Le câblo-opérateur américain Comcast a annoncé lundi la séparation de ses activités médias, comprenant le britannique Sky et la filiale NBCUniversal, du reste du groupe.

C'est une nouvelle étape pour Comcast, qui s'était déjà défait, en janvier, d'un portefeuille de chaînes câblées, notamment MS Now (ex-MSNBC) et CNBC, désormais logés dans la société cotée Versant.

Là aussi, NBCUniversal et Sky vont être placés dans un nouveau véhicule coté, qui prendra le nom de NBCUniversal.

NBCUniversal comprend notamment les studios Universal, les parcs d'attraction du même nom, la grande chaîne nationale américaine NBC, ainsi que la plateforme de streaming Peacock.

Cette décision consacre encore davantage la fin de l'ère des conglomérats nés de rapprochements entre l'industrie des télécommunications et celle des médias.

A l'issue de l'opération, dont la finalisation est prévue d'ici un an, Comcast conservera environ 19,9% du capital de la nouvelle entité, participation dont elle prévoit de se défaire à moyen terme, selon un communiqué publié lundi.

Le solde des titres du nouveau NBCUniversal sera distribué aux actionnaires actuels de Comcast.

Au terme de l'opération, "chaque entreprise sera mieux placée pour poursuivre ses propres priorités stratégiques, investir dans la croissance et créer de la valeur à long terme pour les actionnaires en tant qu'entité indépendante", a justifié le groupe.

Brian Roberts, actuel PDG, "continuera à jouer un rôle actif dans la direction" des deux entreprises, tandis que Mike Cavanagh, actuel codirecteur général, deviendra directeur général de NBCUniversal, et que Michael Angelakis, ancien directeur financier, prendra le poste de directeur général de Comcast.

- "Nous avons changé d'avis" -

Cette scission annoncée est une nouvelle illustration du changement de stratégie qu'ont adopté la plupart des grands industriels des télécommunications.

Au tournant des années 2000, nombre d'entre eux avaient parié sur le mariage entre contenant et contenu, à l'image de Vivendi prenant le contrôle de Canal+ et d'Universal ou d'AOL absorbant Time Warner.

Mais aucune de ces unions n'a vraiment porté ses fruits, l'assemblage AOL/Time Warner étant même considéré aujourd'hui comme l'une des pires opérations de fusion ou acquisition de l'histoire du capitalisme américain.
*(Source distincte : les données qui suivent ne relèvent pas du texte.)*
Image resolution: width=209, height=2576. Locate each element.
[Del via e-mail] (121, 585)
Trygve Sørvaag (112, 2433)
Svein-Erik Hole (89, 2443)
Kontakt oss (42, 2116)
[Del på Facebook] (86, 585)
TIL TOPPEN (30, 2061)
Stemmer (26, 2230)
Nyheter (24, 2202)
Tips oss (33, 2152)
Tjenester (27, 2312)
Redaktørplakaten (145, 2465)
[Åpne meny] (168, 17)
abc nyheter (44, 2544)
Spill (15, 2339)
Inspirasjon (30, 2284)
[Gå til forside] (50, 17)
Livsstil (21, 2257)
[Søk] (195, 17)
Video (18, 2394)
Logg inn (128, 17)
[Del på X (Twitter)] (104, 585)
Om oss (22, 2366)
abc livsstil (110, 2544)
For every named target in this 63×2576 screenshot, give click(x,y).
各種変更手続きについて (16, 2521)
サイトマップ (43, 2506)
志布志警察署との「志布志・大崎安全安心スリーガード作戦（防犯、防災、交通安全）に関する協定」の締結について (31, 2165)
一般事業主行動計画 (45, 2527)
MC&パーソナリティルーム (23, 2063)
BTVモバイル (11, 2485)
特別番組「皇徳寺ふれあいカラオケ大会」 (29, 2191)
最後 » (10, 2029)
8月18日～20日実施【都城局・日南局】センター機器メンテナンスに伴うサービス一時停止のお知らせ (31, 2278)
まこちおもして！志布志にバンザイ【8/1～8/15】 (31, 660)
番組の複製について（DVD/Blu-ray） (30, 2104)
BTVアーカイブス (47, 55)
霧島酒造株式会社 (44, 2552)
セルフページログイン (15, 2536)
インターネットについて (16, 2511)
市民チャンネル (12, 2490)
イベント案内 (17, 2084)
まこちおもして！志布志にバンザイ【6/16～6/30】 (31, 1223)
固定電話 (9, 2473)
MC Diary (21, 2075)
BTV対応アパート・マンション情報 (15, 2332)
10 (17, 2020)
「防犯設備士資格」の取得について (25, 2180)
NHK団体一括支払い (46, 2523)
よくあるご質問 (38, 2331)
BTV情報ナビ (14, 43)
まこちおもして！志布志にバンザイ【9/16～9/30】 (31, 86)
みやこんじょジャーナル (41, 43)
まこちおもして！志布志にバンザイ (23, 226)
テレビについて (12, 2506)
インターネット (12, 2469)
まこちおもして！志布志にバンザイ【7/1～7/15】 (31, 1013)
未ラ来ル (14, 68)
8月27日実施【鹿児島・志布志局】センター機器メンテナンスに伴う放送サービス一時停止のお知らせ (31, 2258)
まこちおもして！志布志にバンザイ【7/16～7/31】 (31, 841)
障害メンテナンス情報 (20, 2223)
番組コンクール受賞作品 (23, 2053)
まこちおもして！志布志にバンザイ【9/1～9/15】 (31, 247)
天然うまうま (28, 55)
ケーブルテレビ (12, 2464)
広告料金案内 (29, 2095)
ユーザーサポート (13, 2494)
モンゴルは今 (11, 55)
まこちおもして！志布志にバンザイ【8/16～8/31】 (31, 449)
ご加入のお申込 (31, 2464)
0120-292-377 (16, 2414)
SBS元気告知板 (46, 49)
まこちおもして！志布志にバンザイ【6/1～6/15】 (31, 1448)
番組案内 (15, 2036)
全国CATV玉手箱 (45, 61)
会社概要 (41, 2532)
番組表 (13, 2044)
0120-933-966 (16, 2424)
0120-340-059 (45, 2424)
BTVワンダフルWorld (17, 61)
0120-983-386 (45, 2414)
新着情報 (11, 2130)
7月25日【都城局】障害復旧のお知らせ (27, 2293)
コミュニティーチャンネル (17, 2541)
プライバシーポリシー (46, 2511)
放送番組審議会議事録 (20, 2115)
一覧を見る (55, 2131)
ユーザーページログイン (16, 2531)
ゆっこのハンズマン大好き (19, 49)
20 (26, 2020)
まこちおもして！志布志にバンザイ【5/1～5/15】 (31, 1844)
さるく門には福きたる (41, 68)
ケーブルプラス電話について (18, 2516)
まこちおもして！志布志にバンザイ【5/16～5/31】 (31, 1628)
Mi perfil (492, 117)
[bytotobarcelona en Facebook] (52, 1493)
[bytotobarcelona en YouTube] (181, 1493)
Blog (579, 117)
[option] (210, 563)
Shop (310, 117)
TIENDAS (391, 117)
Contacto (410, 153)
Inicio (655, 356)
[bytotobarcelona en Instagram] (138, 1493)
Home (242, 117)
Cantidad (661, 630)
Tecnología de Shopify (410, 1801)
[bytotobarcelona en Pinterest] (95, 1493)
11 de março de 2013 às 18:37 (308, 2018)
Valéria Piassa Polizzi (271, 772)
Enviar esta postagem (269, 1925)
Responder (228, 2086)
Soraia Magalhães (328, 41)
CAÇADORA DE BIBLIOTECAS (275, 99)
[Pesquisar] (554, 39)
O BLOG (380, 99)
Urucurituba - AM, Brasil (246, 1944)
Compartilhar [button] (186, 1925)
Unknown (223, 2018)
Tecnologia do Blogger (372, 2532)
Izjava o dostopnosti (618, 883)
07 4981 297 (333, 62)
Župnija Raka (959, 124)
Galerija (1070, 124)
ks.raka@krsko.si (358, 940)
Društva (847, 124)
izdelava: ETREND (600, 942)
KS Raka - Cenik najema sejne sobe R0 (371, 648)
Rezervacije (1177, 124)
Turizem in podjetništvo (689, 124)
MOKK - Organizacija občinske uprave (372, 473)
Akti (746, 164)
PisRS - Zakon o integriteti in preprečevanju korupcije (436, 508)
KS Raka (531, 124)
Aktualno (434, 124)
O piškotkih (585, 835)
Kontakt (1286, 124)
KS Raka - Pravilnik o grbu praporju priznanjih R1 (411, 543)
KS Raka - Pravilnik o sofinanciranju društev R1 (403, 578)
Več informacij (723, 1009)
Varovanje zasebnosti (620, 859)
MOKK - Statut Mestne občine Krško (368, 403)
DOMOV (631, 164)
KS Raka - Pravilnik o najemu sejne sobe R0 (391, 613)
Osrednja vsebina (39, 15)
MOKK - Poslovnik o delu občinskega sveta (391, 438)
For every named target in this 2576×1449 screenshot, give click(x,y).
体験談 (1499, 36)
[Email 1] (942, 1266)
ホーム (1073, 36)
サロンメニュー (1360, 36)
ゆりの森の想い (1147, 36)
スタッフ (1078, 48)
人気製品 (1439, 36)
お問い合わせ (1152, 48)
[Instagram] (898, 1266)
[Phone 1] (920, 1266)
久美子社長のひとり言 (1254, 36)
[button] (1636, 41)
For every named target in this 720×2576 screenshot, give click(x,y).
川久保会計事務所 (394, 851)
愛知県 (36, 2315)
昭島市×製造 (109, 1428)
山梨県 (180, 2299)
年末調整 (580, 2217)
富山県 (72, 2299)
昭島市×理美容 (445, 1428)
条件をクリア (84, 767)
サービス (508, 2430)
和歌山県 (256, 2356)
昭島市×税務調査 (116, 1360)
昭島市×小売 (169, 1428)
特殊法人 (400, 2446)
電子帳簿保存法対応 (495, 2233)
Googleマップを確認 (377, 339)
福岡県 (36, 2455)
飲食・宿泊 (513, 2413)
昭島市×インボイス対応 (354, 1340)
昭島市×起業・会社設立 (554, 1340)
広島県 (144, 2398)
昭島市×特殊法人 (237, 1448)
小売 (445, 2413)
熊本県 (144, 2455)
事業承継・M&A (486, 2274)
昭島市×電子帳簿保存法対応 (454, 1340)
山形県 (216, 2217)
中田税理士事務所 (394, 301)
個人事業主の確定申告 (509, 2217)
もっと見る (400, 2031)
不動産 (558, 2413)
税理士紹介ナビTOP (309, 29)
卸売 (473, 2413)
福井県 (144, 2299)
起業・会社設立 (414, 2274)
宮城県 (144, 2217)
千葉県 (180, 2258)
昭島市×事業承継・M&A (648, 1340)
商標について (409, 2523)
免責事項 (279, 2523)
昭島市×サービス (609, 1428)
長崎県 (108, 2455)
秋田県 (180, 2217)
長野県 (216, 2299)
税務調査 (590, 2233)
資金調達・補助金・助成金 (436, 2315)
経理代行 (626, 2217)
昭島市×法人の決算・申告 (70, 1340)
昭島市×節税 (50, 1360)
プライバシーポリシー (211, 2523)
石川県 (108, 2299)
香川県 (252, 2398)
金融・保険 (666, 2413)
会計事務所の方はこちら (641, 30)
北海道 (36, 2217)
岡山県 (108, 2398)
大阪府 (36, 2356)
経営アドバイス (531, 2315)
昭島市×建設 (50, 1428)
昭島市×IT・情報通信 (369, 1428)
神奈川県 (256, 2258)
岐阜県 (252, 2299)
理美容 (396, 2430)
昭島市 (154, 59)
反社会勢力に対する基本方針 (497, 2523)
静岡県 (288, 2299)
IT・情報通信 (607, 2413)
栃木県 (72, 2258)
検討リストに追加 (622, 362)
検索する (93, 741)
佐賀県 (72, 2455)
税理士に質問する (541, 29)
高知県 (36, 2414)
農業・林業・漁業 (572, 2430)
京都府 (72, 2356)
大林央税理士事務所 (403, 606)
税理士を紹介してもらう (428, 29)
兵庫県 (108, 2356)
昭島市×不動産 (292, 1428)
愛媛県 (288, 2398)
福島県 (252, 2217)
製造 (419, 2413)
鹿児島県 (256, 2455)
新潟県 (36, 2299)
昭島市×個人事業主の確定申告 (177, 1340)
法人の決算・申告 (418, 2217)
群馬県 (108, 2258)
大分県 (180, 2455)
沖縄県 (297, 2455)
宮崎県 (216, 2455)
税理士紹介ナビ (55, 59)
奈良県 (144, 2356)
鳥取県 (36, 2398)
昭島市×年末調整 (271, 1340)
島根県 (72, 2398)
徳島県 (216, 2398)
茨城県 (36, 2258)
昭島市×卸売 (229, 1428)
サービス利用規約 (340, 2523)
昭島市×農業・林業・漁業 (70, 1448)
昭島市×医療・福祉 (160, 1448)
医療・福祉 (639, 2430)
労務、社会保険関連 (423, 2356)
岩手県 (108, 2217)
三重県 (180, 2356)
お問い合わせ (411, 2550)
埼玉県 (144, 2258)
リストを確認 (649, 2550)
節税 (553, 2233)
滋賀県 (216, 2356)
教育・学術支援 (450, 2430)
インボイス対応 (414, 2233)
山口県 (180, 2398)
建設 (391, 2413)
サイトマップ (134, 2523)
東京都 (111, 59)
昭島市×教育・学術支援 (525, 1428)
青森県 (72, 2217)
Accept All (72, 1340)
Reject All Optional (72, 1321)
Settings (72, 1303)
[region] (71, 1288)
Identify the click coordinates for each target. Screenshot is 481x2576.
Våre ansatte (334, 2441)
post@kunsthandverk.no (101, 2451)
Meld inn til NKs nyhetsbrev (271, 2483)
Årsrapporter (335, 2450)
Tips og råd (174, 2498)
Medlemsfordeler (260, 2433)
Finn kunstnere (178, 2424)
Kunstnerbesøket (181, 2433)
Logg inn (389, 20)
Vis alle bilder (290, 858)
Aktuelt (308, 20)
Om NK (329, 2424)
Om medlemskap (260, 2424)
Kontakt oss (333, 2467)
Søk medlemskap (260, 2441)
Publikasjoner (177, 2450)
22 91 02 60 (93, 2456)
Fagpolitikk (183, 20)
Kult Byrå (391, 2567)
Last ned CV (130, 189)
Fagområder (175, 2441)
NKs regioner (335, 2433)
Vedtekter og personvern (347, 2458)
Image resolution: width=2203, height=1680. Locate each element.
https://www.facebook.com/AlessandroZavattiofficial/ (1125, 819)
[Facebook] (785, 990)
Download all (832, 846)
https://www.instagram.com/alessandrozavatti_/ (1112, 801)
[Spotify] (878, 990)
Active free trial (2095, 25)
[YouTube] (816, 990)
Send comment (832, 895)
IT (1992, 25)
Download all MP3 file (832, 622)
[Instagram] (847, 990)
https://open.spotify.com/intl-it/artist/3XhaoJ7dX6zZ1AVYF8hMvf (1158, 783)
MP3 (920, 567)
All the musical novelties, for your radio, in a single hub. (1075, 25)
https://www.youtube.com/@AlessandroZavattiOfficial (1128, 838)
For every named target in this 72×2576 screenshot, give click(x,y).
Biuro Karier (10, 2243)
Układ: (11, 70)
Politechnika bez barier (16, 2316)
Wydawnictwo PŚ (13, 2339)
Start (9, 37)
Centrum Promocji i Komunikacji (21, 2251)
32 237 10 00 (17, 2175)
Dès 2004, plombé par un endettement colossal, Vivendi a cédé le contrôle d'Universal à General Electric (GE), qui l'a combiné avec NBC pour former NBCUniversal.

En 2011, Comcast a pris 51% d'une société commune avec GE dans laquelle était placé NBC Universal, avant d'en devenir le seul actionnaire en 2013.

"Nous pensions que l'effet de taille et la diversification justifiaient de gérer ces deux activités (câble et médias) ensemble, mais nous avons changé d'avis", a déclaré Mike Cavanagh lors d'une conférence téléphonique, lundi.

Le câble et les télécommunications ont toujours eu un modèle économique et des horizons d'investissement très différents de l'industrie du divertissement.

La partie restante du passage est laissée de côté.